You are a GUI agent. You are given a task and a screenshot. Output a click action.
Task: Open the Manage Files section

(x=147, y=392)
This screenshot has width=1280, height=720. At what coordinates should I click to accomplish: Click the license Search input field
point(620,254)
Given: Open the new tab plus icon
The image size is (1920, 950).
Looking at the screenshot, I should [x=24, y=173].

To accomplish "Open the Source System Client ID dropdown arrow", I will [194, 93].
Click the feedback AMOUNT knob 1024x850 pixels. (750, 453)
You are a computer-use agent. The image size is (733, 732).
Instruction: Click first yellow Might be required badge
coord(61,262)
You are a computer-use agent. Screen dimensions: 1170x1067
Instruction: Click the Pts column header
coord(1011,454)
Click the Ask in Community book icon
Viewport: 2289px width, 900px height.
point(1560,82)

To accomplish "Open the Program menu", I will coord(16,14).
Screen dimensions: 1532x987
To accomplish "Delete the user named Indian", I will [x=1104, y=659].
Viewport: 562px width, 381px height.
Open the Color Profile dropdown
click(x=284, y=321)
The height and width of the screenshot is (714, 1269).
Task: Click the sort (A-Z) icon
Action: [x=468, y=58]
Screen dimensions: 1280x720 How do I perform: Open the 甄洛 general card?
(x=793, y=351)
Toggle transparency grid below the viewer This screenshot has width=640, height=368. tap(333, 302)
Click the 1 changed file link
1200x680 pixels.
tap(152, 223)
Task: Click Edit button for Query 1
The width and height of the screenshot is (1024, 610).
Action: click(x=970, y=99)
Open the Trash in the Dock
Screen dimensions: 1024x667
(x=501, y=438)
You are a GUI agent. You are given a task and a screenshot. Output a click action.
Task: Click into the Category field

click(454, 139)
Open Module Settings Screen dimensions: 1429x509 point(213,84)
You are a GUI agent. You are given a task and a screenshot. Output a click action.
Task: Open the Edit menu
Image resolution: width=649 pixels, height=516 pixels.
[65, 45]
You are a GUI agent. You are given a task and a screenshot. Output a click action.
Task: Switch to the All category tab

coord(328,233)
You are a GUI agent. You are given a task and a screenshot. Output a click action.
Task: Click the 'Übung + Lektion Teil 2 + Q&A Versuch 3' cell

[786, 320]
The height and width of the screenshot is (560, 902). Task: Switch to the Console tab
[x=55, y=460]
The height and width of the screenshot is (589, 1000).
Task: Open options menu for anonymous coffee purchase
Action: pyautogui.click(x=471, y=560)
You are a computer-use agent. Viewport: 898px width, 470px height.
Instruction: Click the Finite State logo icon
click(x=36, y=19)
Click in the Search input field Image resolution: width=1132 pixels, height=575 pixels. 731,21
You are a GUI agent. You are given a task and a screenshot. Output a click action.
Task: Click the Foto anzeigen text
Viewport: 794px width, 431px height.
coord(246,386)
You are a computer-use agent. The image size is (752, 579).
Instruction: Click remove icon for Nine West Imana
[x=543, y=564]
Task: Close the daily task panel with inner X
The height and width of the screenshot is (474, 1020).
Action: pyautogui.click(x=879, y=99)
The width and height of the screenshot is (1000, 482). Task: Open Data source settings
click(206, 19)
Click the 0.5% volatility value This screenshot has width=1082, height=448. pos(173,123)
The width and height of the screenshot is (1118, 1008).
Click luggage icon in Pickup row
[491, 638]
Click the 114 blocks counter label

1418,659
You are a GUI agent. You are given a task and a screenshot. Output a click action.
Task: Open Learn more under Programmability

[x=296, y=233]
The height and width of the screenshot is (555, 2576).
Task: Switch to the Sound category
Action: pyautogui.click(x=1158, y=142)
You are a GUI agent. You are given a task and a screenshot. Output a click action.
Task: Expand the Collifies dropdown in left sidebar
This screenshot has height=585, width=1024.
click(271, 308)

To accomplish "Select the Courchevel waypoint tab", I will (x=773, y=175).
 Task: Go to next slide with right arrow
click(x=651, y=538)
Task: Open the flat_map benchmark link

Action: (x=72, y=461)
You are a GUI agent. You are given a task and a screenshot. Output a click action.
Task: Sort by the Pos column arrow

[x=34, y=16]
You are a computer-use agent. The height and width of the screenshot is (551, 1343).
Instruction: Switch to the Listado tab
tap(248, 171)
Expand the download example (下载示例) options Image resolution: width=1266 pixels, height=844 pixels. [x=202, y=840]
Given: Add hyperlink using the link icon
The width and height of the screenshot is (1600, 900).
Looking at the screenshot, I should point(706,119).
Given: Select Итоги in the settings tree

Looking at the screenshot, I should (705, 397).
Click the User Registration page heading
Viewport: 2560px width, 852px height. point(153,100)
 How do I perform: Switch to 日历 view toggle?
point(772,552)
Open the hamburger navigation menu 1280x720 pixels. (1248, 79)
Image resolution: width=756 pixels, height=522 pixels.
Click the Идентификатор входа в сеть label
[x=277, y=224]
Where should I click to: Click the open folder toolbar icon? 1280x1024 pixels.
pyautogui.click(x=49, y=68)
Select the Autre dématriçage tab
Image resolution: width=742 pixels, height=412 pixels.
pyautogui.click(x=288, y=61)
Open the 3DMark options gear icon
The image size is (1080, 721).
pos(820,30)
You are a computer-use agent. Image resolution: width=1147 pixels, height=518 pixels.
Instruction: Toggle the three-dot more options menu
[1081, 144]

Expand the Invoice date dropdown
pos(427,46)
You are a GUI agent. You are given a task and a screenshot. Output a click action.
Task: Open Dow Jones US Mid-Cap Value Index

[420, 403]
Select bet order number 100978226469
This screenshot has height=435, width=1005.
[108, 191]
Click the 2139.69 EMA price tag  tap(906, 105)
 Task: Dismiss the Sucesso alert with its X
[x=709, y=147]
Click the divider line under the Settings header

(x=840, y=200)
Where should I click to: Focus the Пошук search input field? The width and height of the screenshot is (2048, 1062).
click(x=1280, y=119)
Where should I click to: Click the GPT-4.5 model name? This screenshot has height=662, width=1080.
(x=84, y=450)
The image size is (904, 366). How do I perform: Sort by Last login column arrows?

::::::::

◆ **Exercise description**: Each line in the entries above, starting at the line with "Screen dimensions: 1280x720" and ending at the line with "Task: Click Edit button for Query 1", is to be printed exactly, and only those lines.

◆ **Written answer**:
Screen dimensions: 1280x720 How do I perform: Open the 甄洛 general card?
(x=793, y=351)
Toggle transparency grid below the viewer This screenshot has width=640, height=368. tap(333, 302)
Click the 1 changed file link
1200x680 pixels.
tap(152, 223)
Task: Click Edit button for Query 1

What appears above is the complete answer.